Demoralised and hurt because of his treatment by the army, Corporal Williams deliberately played up until eventually he was forced to leave the army.
Mr. Williams then went on to privately own two successful car companies in Cardiff for over 30 years until they were sold and Mr. Williams retired.
Mr. Williams finished by saying "There is much I can say as to the attitude of some of the officers and NCOs but after so many years have passed, other than this, I would prefer to let sleeping dogs lie"
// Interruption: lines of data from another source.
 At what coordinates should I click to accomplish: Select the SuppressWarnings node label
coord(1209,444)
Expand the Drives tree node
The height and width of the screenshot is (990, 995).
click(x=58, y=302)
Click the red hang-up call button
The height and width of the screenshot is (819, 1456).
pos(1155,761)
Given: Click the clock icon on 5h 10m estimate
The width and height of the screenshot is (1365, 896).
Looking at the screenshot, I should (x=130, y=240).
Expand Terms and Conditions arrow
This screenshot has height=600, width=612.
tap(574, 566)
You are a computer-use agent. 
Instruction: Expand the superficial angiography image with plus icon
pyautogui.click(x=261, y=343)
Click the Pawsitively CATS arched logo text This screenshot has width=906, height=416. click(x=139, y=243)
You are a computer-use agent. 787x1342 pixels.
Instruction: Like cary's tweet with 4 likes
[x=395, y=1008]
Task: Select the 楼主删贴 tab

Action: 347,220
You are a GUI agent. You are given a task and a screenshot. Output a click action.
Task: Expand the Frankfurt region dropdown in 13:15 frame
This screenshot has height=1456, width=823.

Life in the Camp - As told by Mr Williams:
There were three platoons, each with approx 30 men plus a Sgt. Cpl and lance
corporal. Each platoon would, in rotation, do a 24 hour guard with 24 hours
off. The new guard would be mounted, if I remember correctly at 9am sharp and
would be assembled opposite the old guard for personal inspection along with
your weapons,which would be a 303 cal rifle. As Sgt of the new guard It was
my responsibility to inspect the guard room and make sure all was well and that
the ammunition count was correct and that none was lost . Either myself or a
corporal would get 4 men to fall in and march them around the wire and place
them at their post's relieving the man already on duty. He would report the
situation. ( " ALL IS WELL ") on the change over. Every man on his 2 hours would
carry 4 rounds of 303 AMMO. Every post had a search light which was a car head
lamp which was supposed to worke by batteries, but they never worked !
I myself would not go to bed or sleep all night. I would go at various intervals around the wire to make sure none of the guard was sleeping and was patrolling his stretch of wire. I would also keep an eye on what was happening at the front barrier over night. I would in between checking the guards, walk around the camp Officers and soldiers quarters checking as much ground as I could. The officers didn't like that one little bit. Neither did the sgt/major. I saw and heard too much for their liking. Each platoon in between guards would have various duties. Every morning the remainder of the camp not on guard would assemble on parade for roll call. The sgt of each platoon would call out his report as to how many had reported sick etc how many were present.